Directions: Everything in the listing should be set down exactly, apart from the pictures.

Exercise materials:

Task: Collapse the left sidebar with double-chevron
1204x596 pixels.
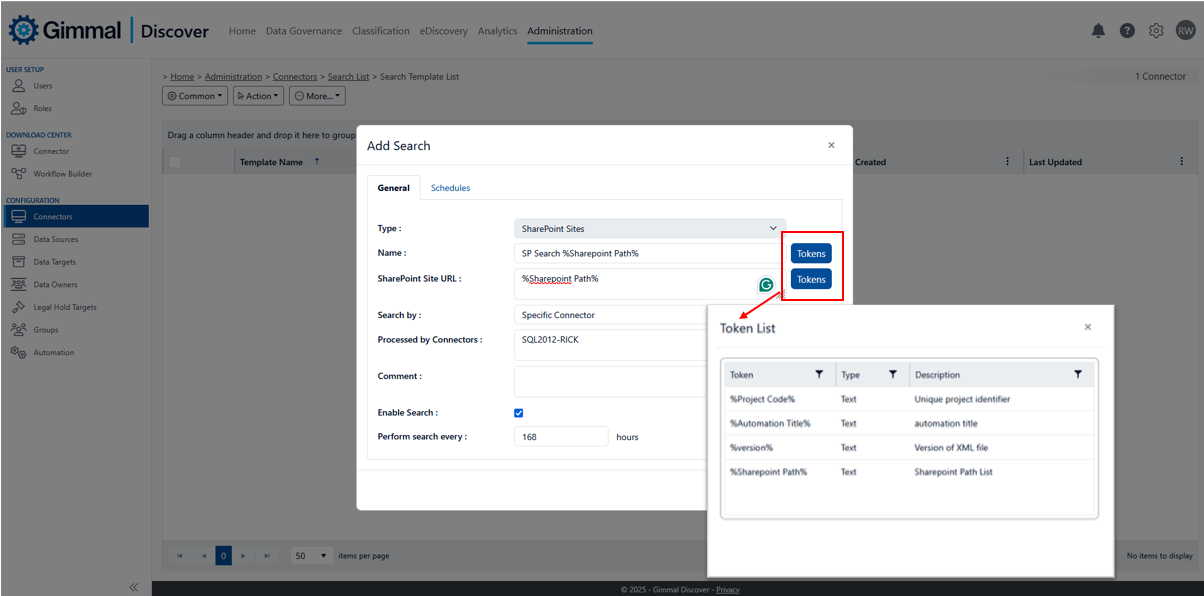Action: tap(133, 587)
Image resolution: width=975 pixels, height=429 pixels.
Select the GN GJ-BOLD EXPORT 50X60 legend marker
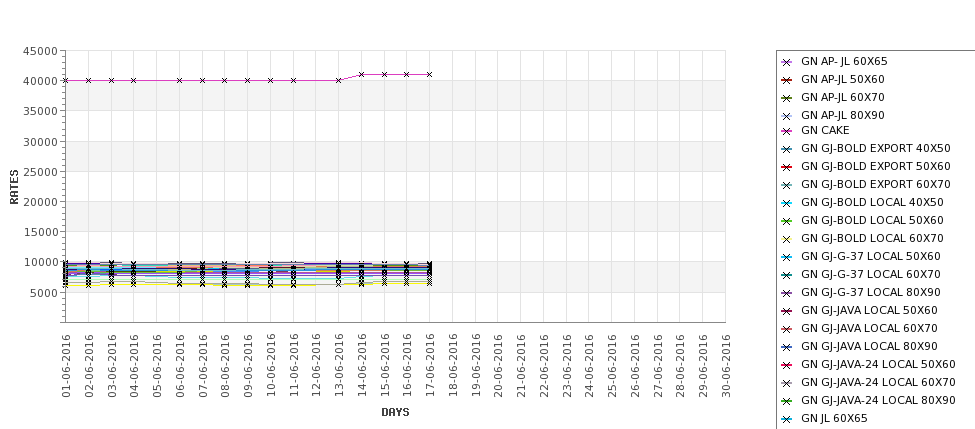(786, 167)

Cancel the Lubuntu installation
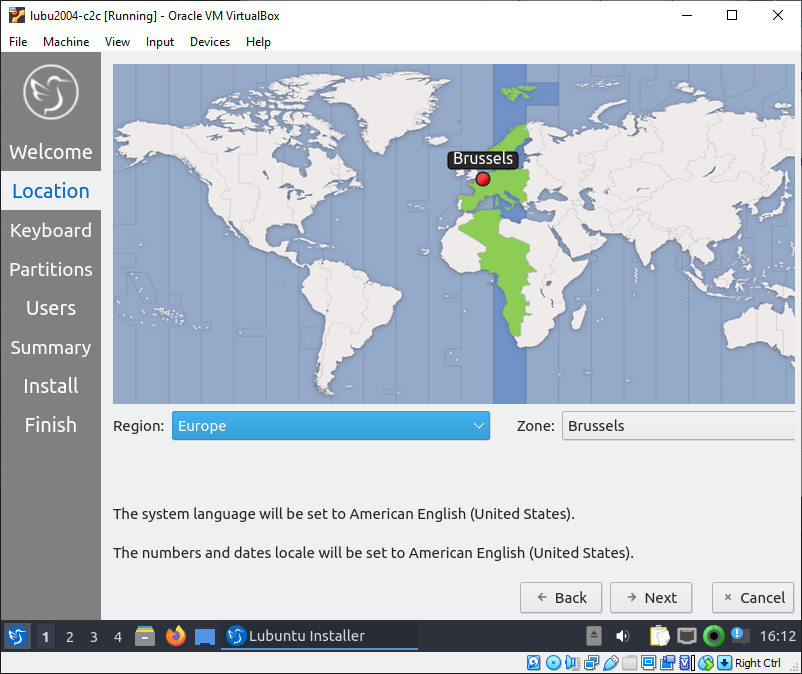pyautogui.click(x=752, y=597)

Answer for the task:
Task: Collapse the left sidebar with double-chevron
1204x596 pixels.
Action: tap(133, 587)
Image resolution: width=975 pixels, height=429 pixels.
Select the GN GJ-BOLD EXPORT 50X60 legend marker
(786, 167)

Cancel the Lubuntu installation
pyautogui.click(x=752, y=597)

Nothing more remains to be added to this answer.